ELM: So I guess the person who is your Fannish Next-of-Kin would need to have some way of knowing that you did die, right? So they might have more information—

FK: Right, someone would need to tell them, somehow.

ELM: Yeah, so that’s tricky. Then probably you would have more information about their life, or maybe you would know someone. You know, they would need to get that information somehow.

FK: Well, or maybe not. You could write into your will, you know, that you needed this email address to be notified of—

ELM: Or, alternately, someone that you only know in fandom, you don’t know anything about their life, but your very trusted—I mean, it seems unrealistic based on having made friends in fandom that you wouldn’t reveal anything about yourselves, but maybe, and you don’t hear from them for three months.

FK: Yeah yeah. Maybe you just say, “That’s the deal. If you don’t hear from me for three months, assume I’m dead.”

ELM: Yeah.

FK: Sure.

ELM: Or incapacitated, also. This isn’t just for death, right? You know?

FK: Yeah yeah, that’s true. That’s right. That’s right.

ELM: And if you’re incapacitated, but then you recover, then you, you know, take your works back, right?

FK: Yeah.

ELM: So that’s interesting to think about, though. The, like, the things we ask to know of each other, right?

FK: Yeah.

ELM: And, like, how little you can know about someone in fandom and still how much…

FK: Mm-hmm.

ELM: How much of them dying you feel—

FK: Mm-hmm.

ELM: —some personal stake in, right? You know?

FK: Yeah.

ELM: I mean, I’ve definitely experienced this with people. I didn’t know them at all, but I was just like, “Oh, that’s so sad. I liked their works.” You know?

FK: Mm-hmm.

ELM: And that’s—I mean, whatever. I guess I’ve experienced that on Twitter, when I’ve seen that someone—and I was like, “Oh, yeah, I really liked their journalism. That sucks.” You know?

FK: Yeah, totally.

ELM: But it feels a little different when it’s in fandom, because you both had that affective relationship to the same thing. It wasn’t like, “Oh, you wrote really great articles.”

FK: Yeah.

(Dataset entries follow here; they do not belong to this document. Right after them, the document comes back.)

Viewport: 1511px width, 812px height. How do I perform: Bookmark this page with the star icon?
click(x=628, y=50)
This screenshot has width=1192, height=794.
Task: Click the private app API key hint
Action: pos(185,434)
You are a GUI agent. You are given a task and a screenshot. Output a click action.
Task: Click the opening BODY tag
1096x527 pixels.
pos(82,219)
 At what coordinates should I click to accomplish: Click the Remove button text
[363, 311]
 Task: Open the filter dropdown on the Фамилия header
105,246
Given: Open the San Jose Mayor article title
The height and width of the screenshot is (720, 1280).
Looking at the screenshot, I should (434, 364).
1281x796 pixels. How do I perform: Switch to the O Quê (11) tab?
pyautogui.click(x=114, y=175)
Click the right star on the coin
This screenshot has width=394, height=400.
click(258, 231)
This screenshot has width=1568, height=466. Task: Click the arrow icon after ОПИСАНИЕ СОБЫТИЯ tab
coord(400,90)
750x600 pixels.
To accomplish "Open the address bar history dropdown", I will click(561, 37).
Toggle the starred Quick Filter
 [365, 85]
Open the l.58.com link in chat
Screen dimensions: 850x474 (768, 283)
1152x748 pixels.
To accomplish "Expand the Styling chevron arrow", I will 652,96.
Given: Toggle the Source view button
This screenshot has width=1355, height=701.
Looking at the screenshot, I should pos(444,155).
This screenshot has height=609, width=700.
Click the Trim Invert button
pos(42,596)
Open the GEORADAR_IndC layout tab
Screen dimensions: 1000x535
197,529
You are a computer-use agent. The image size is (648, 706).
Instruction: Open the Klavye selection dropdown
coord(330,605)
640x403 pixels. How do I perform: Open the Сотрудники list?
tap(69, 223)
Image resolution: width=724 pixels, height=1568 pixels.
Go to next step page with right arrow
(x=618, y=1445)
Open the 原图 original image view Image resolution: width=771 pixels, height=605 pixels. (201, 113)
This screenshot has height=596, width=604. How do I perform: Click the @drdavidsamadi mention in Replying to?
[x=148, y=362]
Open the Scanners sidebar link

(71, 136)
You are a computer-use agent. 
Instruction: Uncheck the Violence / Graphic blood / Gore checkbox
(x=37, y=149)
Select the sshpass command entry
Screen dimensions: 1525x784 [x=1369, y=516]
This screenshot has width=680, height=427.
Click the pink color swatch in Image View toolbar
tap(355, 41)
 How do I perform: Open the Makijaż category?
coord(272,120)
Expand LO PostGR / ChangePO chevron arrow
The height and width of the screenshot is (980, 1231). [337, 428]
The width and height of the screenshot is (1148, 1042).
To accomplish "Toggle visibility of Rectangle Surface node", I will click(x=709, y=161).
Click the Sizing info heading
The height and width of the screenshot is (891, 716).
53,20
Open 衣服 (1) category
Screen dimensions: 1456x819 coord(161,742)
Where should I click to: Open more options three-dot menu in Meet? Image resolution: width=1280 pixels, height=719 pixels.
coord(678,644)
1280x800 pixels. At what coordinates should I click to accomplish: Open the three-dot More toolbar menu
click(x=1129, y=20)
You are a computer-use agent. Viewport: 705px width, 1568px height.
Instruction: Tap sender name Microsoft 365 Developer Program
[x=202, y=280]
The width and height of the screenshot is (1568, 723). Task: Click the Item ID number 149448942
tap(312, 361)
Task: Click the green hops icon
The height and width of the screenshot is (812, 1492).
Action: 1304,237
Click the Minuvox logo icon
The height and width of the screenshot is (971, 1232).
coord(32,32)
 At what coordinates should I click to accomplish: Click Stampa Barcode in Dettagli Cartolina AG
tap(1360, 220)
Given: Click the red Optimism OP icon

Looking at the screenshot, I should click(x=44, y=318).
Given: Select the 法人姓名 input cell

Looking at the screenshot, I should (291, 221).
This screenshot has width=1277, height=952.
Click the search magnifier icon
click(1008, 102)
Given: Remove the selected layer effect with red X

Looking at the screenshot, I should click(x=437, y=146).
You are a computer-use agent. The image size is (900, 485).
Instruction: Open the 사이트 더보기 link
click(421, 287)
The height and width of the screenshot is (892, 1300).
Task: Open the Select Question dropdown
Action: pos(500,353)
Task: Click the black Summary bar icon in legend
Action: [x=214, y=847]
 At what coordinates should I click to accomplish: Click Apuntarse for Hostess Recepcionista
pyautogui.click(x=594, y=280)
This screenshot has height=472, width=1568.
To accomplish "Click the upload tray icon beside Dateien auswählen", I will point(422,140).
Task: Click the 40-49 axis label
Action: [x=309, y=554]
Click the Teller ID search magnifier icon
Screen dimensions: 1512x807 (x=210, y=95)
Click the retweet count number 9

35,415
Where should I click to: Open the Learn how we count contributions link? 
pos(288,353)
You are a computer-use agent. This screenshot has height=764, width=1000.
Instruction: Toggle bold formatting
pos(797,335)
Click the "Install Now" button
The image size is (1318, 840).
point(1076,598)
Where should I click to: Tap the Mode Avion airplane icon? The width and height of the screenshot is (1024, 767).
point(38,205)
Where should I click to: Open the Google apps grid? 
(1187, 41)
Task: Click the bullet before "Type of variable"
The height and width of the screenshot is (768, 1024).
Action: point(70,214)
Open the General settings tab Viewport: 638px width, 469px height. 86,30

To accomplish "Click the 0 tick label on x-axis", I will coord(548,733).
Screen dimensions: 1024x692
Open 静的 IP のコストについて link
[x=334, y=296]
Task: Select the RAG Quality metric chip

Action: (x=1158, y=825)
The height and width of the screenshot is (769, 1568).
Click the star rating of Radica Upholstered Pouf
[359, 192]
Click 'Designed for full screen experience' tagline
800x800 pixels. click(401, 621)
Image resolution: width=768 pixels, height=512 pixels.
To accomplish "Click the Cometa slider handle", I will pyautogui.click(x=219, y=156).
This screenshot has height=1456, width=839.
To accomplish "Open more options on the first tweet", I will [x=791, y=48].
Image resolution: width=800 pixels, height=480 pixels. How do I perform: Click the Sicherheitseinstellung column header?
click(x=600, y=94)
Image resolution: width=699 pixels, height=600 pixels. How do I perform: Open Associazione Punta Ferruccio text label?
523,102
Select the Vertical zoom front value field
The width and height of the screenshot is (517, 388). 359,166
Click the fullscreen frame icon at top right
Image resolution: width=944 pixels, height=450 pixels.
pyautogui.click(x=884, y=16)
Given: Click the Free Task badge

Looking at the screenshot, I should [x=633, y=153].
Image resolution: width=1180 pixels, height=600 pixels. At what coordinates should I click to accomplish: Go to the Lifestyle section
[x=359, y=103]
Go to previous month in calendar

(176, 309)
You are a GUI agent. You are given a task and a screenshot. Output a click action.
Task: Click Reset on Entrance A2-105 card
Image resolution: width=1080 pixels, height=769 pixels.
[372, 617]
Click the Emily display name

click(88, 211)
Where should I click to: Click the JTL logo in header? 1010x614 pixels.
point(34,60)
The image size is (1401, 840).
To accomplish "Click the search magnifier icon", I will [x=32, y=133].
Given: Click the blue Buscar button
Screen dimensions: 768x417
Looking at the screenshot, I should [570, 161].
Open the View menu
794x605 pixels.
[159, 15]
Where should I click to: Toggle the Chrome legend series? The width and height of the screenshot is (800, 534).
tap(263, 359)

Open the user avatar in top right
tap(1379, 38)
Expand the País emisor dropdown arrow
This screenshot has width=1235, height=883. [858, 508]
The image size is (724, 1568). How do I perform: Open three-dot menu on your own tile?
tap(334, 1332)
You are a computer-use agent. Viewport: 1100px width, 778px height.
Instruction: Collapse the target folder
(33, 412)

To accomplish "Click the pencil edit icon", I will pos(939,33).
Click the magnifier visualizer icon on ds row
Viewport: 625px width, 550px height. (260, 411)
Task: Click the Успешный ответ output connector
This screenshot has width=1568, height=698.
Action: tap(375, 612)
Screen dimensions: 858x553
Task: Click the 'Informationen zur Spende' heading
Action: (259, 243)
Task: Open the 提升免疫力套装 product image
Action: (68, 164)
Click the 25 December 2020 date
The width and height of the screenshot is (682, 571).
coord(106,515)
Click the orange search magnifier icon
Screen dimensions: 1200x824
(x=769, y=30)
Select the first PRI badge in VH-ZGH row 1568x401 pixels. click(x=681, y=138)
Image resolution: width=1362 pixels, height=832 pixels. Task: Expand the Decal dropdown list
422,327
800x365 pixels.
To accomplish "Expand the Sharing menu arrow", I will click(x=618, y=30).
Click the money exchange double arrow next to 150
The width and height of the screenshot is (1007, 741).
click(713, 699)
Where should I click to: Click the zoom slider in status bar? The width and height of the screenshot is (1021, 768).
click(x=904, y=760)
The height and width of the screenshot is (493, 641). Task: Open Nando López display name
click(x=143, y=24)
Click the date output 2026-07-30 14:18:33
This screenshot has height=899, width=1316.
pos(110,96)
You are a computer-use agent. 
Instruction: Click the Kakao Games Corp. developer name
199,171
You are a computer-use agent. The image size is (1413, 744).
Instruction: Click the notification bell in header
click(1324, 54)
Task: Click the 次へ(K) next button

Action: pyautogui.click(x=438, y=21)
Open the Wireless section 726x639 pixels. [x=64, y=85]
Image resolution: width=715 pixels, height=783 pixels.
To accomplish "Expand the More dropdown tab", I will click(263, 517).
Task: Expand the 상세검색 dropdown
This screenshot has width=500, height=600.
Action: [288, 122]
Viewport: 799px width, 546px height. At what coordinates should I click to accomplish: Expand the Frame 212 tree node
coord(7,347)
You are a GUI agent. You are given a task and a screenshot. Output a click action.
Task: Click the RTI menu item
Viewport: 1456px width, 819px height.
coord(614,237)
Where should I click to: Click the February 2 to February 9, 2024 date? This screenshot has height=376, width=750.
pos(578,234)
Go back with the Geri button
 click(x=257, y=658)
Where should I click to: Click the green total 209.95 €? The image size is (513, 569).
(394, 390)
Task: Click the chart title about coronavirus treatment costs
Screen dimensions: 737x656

Yeah yeah yeah yeah.

ELM: I’m not like, “I feel—I love Slate so much, you know? [FK laughs] And you were such a good contributor.” Right? Like, I’ll never feel that way about a publication—

FK: Totally.

ELM: —as about a person who liked Magneto as much as I did, or whatever, you know?

FK: Right. And this is also self-centered. But I do think that there’s also a level of, “Oh, that could be me,” right?

ELM: Hmm.

FK: And maybe not for everybody always, but, like, I do think it’s one thing to have somebody who you don’t have a lot of interests in common with, or you don’t see yourself in them or whatever, right?

ELM: Mm-hmm.

FK: And they die, and you’re sad, but you’re, you know, there’s not that level of identification. Whereas I think that when you’re both loving the same thing with so much affect—

ELM: Mm-hmm, mm-hmm.

FK: You know, like, even if they’re very different than you, you still have this sense of kinship.

ELM: Yeah.

FK: Maybe it’s exactly what you’re saying. But I do think there’s something really strong in that sense of kinship, and that sense of ephemerality of, like, anybody could die. If they could die, anybody could die, you know? [both laugh]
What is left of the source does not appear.